**Given passage:**
####
Both "I'm Your Angel" and "The Prayer" were nominated for Best Pop Collaboration with Vocals at the 41st and 42nd Grammy Awards, respectively. "The Prayer" also received a nomination for the Academy Award for Best Original Song at the 71st Academy Awards.

In 2017, 24/7 Wall St. ranked These Are Special Times as the eighth greatest holiday album of all time, noting its lasting popularity and cultural presence.

== Impact and legacy ==
These Are Special Times has remained a notable release within the holiday music genre. In 2020, while recording her version of "O Holy Night" for the album My Gift, Carrie Underwood mentioned Dion's interpretation as an influence, describing it as "so beautiful and big and classic".

Several songs from the album have been revisited by other performers. Christina Aguilera recorded "These Are the Special Times", and Patti Labelle performed a widely noted version of "Don't Save It All for Christmas Day".

Dion's recordings of holiday standards have also appeared in various rankings. Billboard included her version of "Feliz Navidad" among notable covers of the song, while Esquire placed her rendition of "Happy Xmas (War Is Over)" on its list of "The 65 Best Christmas Songs of All Time". Parade ranked "These Are the Special Times" at number 44 on its list of the "150 Best Christmas Songs of All Time".

MTV described the album as "one of the greatest Christmas albums to ever exist", and Billboard placed Dion's "O Holy Night" at number 68 on its list of the "100 Best Christmas Songs of All Time", describing it as a "bombastically earnest performance". It is the only version of the song included in the ranking.
####
**Given entries:**
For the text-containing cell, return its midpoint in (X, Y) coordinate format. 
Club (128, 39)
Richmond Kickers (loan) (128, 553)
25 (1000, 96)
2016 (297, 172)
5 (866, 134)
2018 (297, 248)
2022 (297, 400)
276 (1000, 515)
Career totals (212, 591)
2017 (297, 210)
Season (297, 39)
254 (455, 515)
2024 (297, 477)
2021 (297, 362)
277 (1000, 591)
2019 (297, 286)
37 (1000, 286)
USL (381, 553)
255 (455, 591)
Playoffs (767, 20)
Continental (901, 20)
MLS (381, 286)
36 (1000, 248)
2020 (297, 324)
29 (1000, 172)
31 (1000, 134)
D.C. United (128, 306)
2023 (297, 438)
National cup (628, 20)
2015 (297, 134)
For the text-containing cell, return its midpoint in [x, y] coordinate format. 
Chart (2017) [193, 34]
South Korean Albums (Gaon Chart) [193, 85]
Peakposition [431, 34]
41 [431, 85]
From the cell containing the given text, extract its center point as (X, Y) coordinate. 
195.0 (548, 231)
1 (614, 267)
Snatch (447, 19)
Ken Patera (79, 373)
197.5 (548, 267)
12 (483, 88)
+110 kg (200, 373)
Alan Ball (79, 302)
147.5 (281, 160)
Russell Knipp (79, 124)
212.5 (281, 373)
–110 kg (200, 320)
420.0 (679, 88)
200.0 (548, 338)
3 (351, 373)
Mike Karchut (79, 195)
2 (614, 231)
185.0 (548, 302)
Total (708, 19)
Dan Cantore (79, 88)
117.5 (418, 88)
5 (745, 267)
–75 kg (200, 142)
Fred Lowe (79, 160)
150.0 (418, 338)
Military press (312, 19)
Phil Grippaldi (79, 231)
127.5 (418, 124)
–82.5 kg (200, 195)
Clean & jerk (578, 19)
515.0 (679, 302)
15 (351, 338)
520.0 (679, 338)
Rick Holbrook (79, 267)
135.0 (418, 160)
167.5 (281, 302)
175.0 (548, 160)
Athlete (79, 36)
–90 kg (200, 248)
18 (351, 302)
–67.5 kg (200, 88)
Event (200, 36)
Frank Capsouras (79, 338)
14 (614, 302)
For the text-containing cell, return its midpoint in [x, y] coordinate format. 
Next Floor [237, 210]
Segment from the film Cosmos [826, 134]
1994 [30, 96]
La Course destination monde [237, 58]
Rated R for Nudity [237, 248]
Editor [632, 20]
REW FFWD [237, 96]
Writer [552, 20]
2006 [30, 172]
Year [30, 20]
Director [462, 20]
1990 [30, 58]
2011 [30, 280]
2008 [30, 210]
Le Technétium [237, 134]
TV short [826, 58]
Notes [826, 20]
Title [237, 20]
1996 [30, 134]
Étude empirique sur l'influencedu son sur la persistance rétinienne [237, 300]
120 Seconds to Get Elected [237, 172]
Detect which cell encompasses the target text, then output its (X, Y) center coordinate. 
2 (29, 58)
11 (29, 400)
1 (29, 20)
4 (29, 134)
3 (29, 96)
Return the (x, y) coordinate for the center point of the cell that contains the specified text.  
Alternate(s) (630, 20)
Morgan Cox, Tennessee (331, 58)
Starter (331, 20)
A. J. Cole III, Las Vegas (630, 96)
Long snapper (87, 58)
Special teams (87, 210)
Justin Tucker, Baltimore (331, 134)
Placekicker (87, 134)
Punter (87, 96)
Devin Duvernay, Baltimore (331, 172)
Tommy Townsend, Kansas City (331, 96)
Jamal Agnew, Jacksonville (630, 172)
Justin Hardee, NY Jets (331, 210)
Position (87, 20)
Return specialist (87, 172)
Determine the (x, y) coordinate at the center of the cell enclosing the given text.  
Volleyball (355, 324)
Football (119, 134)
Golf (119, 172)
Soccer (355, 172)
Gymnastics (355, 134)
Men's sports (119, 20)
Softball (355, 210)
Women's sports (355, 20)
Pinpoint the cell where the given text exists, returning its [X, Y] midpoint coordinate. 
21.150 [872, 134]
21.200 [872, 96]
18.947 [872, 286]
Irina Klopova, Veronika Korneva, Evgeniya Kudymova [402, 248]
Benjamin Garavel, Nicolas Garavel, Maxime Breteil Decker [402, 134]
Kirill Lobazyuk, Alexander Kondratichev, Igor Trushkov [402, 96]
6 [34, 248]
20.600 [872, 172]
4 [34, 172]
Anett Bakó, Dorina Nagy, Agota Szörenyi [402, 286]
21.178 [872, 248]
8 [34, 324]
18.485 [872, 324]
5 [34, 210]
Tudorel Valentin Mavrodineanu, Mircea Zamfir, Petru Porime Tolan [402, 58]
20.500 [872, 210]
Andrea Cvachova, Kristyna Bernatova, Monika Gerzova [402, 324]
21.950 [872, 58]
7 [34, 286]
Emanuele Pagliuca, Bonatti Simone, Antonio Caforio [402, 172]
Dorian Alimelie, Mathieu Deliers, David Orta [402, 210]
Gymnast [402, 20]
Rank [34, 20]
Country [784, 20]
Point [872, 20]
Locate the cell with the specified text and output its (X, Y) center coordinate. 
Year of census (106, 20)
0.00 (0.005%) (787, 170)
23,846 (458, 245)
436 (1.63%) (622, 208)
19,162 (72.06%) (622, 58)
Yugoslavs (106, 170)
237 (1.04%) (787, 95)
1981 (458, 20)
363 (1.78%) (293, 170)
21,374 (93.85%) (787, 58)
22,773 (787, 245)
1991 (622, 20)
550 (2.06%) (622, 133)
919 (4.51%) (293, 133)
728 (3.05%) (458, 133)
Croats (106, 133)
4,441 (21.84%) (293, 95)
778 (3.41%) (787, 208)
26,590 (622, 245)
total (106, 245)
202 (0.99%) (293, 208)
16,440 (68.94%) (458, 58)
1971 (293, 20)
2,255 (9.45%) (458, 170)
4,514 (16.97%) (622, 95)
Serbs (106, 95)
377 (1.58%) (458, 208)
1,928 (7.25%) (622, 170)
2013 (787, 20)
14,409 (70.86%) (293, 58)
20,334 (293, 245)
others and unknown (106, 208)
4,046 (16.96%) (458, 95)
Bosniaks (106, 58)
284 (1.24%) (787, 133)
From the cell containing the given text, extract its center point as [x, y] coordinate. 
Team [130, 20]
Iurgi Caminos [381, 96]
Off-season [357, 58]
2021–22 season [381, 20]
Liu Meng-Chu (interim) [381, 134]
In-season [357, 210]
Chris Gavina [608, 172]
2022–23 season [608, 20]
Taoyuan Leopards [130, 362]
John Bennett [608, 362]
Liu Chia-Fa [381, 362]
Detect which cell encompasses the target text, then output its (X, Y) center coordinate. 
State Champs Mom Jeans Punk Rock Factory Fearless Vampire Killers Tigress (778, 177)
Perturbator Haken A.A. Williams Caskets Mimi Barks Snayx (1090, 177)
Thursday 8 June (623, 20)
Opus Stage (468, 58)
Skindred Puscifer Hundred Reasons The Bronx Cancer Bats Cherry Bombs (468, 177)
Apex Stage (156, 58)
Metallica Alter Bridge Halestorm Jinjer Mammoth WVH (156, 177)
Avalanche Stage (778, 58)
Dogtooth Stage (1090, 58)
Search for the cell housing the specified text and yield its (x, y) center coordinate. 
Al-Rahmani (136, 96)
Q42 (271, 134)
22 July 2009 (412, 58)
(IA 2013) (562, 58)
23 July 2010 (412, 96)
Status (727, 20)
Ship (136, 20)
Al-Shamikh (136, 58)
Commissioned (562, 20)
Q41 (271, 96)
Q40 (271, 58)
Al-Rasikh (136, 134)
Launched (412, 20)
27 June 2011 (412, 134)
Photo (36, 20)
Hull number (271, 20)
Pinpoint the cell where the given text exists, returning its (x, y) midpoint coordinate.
####
**Requirement 1:**
In the passage about the album These Are Special Times, at what number did Billboard rank Dion's "O Holy Night" on its list of the "100 Best Christmas Songs of All Time"?
**Requirement 2:**
Pull out the rows unchanged, from the first row to the line with "195.0 (548, 231)", including both ends.

**Task response 1:**
Number 68.

**Task response 2:**
For the text-containing cell, return its midpoint in (X, Y) coordinate format. 
Club (128, 39)
Richmond Kickers (loan) (128, 553)
25 (1000, 96)
2016 (297, 172)
5 (866, 134)
2018 (297, 248)
2022 (297, 400)
276 (1000, 515)
Career totals (212, 591)
2017 (297, 210)
Season (297, 39)
254 (455, 515)
2024 (297, 477)
2021 (297, 362)
277 (1000, 591)
2019 (297, 286)
37 (1000, 286)
USL (381, 553)
255 (455, 591)
Playoffs (767, 20)
Continental (901, 20)
MLS (381, 286)
36 (1000, 248)
2020 (297, 324)
29 (1000, 172)
31 (1000, 134)
D.C. United (128, 306)
2023 (297, 438)
National cup (628, 20)
2015 (297, 134)
For the text-containing cell, return its midpoint in [x, y] coordinate format. 
Chart (2017) [193, 34]
South Korean Albums (Gaon Chart) [193, 85]
Peakposition [431, 34]
41 [431, 85]
From the cell containing the given text, extract its center point as (X, Y) coordinate. 
195.0 (548, 231)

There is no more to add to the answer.